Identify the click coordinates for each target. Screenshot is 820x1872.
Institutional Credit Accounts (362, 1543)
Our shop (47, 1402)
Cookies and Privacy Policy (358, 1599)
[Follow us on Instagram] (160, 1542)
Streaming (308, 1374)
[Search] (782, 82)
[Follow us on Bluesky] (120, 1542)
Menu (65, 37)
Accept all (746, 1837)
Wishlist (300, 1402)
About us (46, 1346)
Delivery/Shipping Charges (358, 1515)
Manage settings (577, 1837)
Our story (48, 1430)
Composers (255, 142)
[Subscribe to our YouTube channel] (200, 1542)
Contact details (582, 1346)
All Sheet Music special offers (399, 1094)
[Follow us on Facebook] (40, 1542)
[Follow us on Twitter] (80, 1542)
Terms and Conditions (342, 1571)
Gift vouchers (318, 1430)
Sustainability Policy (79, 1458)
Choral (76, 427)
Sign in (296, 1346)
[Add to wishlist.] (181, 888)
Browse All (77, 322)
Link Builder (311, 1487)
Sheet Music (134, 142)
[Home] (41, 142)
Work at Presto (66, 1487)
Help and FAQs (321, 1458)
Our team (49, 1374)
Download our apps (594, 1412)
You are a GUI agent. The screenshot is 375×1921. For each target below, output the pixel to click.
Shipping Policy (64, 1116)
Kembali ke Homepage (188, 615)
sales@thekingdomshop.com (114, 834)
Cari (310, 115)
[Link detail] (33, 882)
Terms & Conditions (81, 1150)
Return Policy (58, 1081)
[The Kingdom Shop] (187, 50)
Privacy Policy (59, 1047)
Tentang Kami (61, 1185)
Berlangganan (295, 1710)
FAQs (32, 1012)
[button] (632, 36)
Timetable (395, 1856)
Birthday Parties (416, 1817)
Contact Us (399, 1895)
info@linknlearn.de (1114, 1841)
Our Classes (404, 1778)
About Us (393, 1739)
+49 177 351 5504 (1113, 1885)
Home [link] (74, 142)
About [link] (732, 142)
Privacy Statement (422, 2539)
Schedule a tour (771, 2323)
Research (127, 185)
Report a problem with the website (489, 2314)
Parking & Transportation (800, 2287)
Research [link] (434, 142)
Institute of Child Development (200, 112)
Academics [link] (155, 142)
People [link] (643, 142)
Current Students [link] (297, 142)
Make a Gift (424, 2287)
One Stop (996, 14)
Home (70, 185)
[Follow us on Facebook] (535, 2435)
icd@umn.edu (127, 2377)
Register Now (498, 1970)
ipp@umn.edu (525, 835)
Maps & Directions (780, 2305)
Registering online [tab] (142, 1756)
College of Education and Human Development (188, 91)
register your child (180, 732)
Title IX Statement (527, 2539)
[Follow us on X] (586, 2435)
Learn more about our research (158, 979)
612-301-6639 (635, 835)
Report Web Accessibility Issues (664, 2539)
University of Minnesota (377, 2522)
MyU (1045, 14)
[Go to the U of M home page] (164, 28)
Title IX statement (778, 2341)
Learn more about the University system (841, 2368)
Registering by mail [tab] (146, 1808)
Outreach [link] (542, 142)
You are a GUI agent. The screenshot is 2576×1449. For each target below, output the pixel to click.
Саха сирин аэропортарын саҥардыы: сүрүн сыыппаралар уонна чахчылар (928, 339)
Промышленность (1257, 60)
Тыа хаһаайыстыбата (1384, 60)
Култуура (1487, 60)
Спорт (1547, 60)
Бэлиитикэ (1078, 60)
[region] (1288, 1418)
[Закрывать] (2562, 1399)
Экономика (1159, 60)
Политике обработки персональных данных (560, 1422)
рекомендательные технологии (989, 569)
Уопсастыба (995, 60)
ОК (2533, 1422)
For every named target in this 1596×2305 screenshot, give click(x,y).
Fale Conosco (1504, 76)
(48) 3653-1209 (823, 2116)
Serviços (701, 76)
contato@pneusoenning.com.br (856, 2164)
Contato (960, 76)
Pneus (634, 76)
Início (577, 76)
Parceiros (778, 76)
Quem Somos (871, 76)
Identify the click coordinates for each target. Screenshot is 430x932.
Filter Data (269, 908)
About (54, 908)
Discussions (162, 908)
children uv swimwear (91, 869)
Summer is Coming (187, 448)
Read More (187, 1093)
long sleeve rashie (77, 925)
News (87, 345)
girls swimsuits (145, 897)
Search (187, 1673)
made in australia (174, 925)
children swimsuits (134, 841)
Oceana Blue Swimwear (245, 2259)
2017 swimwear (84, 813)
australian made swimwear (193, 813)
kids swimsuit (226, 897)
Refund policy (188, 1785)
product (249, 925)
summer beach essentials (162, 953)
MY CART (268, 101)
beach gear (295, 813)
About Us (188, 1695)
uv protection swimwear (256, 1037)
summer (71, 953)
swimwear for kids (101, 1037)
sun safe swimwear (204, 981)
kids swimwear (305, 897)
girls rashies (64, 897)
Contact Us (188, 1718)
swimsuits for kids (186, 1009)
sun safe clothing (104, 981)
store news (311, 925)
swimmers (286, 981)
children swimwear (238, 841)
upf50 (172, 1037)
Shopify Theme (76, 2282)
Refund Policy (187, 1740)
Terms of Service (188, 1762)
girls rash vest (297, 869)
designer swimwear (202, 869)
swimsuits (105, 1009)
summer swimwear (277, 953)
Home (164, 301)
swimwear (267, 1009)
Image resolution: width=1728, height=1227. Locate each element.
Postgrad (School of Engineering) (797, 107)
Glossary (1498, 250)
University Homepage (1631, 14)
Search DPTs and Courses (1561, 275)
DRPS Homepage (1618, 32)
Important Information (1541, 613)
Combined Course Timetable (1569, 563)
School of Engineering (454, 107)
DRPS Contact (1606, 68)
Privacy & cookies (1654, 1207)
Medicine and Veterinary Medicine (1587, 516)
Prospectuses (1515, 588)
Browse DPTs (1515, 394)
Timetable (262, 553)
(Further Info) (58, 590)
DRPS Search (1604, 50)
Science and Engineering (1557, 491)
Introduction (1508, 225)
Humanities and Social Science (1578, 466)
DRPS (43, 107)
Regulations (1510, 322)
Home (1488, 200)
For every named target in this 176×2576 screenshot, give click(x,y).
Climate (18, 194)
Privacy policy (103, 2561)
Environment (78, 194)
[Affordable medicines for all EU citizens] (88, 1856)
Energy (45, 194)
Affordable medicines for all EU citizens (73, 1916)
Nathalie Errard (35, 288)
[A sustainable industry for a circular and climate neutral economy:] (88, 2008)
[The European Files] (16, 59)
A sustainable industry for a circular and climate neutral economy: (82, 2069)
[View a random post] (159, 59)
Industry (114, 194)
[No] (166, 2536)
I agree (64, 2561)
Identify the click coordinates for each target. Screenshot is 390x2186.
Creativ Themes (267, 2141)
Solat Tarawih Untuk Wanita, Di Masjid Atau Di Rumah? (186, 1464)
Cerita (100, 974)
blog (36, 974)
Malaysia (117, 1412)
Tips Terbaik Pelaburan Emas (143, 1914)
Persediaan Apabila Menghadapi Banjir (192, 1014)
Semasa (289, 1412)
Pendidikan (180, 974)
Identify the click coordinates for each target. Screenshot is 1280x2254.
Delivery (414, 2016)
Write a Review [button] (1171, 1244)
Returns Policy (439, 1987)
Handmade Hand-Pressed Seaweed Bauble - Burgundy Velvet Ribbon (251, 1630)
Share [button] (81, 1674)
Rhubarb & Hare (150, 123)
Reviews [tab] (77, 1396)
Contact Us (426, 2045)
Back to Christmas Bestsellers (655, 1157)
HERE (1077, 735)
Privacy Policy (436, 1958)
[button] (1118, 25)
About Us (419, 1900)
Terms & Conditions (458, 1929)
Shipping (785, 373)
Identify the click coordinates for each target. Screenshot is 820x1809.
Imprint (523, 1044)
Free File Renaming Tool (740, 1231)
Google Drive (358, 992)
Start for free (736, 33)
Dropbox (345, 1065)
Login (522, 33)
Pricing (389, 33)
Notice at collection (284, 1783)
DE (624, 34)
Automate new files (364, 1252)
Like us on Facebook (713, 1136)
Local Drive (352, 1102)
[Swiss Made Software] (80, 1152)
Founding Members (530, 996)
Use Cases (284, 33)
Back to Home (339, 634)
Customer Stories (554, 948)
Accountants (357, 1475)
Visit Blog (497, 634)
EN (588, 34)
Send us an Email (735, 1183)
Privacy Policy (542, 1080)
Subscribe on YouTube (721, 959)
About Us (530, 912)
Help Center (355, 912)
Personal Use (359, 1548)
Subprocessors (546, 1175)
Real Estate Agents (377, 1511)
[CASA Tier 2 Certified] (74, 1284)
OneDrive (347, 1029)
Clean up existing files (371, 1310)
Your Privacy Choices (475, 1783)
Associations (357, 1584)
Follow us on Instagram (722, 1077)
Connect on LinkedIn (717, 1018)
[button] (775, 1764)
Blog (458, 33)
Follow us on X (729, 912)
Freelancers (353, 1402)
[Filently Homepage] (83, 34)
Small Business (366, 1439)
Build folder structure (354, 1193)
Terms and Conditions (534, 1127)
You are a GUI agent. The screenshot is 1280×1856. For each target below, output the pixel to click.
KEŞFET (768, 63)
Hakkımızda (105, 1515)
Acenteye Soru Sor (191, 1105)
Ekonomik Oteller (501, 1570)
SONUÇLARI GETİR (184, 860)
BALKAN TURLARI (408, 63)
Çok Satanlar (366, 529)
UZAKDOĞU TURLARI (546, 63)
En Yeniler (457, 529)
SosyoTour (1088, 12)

==================================================

■ Work to be completed
Your answer should be the exact lines above from the one with "swimwear for kids (101, 1037)" through the one with "Important Information (1541, 613)", both included, and nothing besides.

■ Task solution
swimwear for kids (101, 1037)
sun safe swimwear (204, 981)
kids swimwear (305, 897)
girls rashies (64, 897)
Contact Us (188, 1718)
swimsuits for kids (186, 1009)
sun safe clothing (104, 981)
store news (311, 925)
swimmers (286, 981)
children swimwear (238, 841)
upf50 (172, 1037)
Shopify Theme (76, 2282)
Refund Policy (187, 1740)
Terms of Service (188, 1762)
girls rash vest (297, 869)
designer swimwear (202, 869)
swimsuits (105, 1009)
summer swimwear (277, 953)
Home (164, 301)
swimwear (267, 1009)
Image resolution: width=1728, height=1227. Locate each element.
Postgrad (School of Engineering) (797, 107)
Glossary (1498, 250)
University Homepage (1631, 14)
Search DPTs and Courses (1561, 275)
DRPS Homepage (1618, 32)
Important Information (1541, 613)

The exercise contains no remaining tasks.